The problem:
Your reply should hold only the lines from the one containing "Gheras Publishing (64, 204)" to the final line of the listing below, restated word for word.
Task material Block Start
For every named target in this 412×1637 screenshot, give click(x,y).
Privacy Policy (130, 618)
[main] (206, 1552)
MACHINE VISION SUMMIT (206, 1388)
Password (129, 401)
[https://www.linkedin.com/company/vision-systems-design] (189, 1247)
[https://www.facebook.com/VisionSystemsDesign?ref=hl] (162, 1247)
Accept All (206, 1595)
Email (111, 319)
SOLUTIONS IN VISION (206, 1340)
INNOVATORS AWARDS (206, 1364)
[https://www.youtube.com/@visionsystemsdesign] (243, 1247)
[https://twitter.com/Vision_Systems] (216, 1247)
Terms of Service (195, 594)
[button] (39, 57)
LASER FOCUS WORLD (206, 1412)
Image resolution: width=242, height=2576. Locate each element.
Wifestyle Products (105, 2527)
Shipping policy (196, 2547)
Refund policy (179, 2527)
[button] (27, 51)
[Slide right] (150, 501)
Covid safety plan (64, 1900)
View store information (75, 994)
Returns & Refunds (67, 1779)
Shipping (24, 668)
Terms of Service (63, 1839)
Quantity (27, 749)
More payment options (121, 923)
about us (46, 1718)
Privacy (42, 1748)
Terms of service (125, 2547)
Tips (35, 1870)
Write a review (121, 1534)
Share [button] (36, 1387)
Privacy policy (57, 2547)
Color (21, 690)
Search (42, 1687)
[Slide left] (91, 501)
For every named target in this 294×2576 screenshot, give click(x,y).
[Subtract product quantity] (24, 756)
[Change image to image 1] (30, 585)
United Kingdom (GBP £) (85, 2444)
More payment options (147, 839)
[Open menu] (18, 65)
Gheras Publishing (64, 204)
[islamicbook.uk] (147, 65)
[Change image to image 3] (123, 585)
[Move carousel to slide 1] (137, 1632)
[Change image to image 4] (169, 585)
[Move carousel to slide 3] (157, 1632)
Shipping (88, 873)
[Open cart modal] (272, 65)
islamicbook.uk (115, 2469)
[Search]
Task material Block End
Response:
Gheras Publishing (64, 204)
[islamicbook.uk] (147, 65)
[Change image to image 3] (123, 585)
[Move carousel to slide 1] (137, 1632)
[Change image to image 4] (169, 585)
[Move carousel to slide 3] (157, 1632)
Shipping (88, 873)
[Open cart modal] (272, 65)
islamicbook.uk (115, 2469)
[Search]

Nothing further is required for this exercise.